Col passare degli anni gli stabilimenti che producono e confezionano generi alimentari sono diventati sempre più simili a dei veri e propri laboratori chimici. Strutture igienizzate e sterili, operai con camici e mascherine, un altissimo grado di automazione ed un controllo qualità veramente meticoloso.

Queste accortezze vengono prese nell’ottica di evitare qualsiasi tipologia di contaminazione dell’alimento, in modo da rispettare le stringenti norme imposte da Italia e Comunità Europea in merito di sicurezza alimentare.

Di contro, però, assieme all’implementazione di sistemi produttivi efficienti e sicuri, si è visto un enorme incremento nell’utilizzo di sostanze derivanti dall’industria chimica. Le etichette dei prodotti si fanno sempre più lunghe e ricche di sigle dal significato apparentemente oscuro, che nascondono usi ed utilizzi fondamentali per la filiera alimentare e per ridurre gli sprechi derivanti da sovrapproduzione.

A cosa servono i conservanti?

Come noi utilizziamo gli alimenti per nutrirci, lo stesso viene fatto da organismi microscopici che portano al deterioramento chimico o fisico dei nostri cibi. Si tratta principalmente di funghi o muffe, i quali normalmente prolifererebbero indisturbati nutrendosi e crescendo. La presenza di conservanti serve proprio a bloccare questo processo, impedendo la proliferazione di questi organismi. Ne consegue un aumento dei tempi di conservazione e della sicurezza di certi cibi.

Come vantaggio secondario si ha la possibilità di trasportare merci in tutto il mondo senza necessariamente dover seguire la filiera del freddo, con notevoli risparmi ambientali ed economici. Un maggior tempo di conservazione (il cosiddetto shelf-life, tempo che un alimento può passare sullo scaffale), significa anche meno spreco alimentare e la possibilità di fare scorte in caso di necessità.

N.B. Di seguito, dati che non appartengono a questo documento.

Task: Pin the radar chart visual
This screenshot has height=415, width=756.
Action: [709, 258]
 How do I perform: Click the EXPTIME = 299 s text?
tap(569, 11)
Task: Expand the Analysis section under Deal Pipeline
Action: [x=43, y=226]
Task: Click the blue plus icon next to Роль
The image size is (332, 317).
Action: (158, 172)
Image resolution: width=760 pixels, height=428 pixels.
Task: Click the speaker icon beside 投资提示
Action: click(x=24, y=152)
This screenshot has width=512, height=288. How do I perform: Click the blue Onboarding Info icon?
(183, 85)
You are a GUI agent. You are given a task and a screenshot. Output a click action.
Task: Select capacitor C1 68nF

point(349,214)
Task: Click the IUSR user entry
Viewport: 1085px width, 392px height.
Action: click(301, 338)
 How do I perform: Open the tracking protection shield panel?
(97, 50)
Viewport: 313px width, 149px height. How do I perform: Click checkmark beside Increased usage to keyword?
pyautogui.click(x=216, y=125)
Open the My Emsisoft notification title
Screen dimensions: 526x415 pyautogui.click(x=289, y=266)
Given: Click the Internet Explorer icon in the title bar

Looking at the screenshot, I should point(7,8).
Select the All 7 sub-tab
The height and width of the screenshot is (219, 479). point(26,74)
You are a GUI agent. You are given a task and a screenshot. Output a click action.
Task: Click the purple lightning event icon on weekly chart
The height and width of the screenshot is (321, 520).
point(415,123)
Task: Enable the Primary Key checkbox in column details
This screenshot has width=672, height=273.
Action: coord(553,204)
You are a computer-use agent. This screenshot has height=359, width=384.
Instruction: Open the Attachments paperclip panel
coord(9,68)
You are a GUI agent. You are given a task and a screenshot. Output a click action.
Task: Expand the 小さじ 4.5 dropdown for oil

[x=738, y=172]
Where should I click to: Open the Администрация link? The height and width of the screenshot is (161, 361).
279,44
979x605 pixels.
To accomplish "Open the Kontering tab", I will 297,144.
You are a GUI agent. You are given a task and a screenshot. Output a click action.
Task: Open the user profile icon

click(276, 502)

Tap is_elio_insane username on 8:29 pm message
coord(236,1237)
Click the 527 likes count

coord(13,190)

All’atto pratico, i conservanti non sono altro che antimicrobici o antiossidanti. I primi rallentano o bloccano la proliferazione dei microrganismi dannosi per l’alimento. I secondi, invece, hanno il compito di impedire il deterioramento derivante dagli agenti ossidativi. Sull’etichetta questi prodotti possono essere riconosciuti dall’utilizzo della lettera E, seguita da un codice numerico a tre cifre.

Ma sono sicuri?

Qualsiasi prodotto commerciato all’interno dell’Unione Europea deve rispettare determinati parametri decisi da comitati scientifici appositi, sulla base di dati che attestano la sicurezza per il consumo umano.

I controlli sono molto stringenti, soprattutto per quanto riguarda la grande distribuzione. Tutte le sostanze e gli alimenti contenuti in un prodotto confezionato devono essere indicati in etichetta ed eventuali mancanze o irregolarità sono severamente punite. Ciò che viene normato è sia la varietà degli additivi che è possibile aggiungere, sia la quantità. Fissata la soglia limite, essa è indipendente dalla quantità di conservanti diversi utilizzata.

In Italia questi prodotti viene fornito da aziende selezionate e certificate, che garantiscono altissimi livelli produttivi in tutte le fasi della filiera. Un esempio è www.chimitex.it, azienda molto nota nel settore e storica nel panorama italiano.

A livello di sicurezza, nonostante comunemente si pensi il contrario, l’utilizzo di queste sostanze chimiche è fondamentale e insostituibile. Grazie agli studi operati sul prodotto viene studiato il range entro il quale i cibi possono essere commestibili, senza che essi perdano le proprie caratteristiche gustative e organolettiche, con l’ulteriore certezza che non siano presenti tossine dannose.

Esistono conservanti naturali?

Storicamente si è sempre cercato dei modi per allungare la durata dei cibi lasciandone intaccate le proprietà ed i nostri antenati scoprirono alcuni conservanti naturali che garantivano risultati ottimali.

Tra questi abbiamo l’olio, il sale, lo zucchero e il miele. Queste sostanze hanno proprietà chimiche tali da rendere difficile il proliferare di patogeni che potrebbero intaccare la qualità dei cibi, garantendo tempi di conservazione lunghissimi. Infine abbiamo il freddo. Le basse temperature rendono più lento il moltiplicarsi dei microrganismi e la loro attività, proteggendo i nostri alimenti dal deterioramento.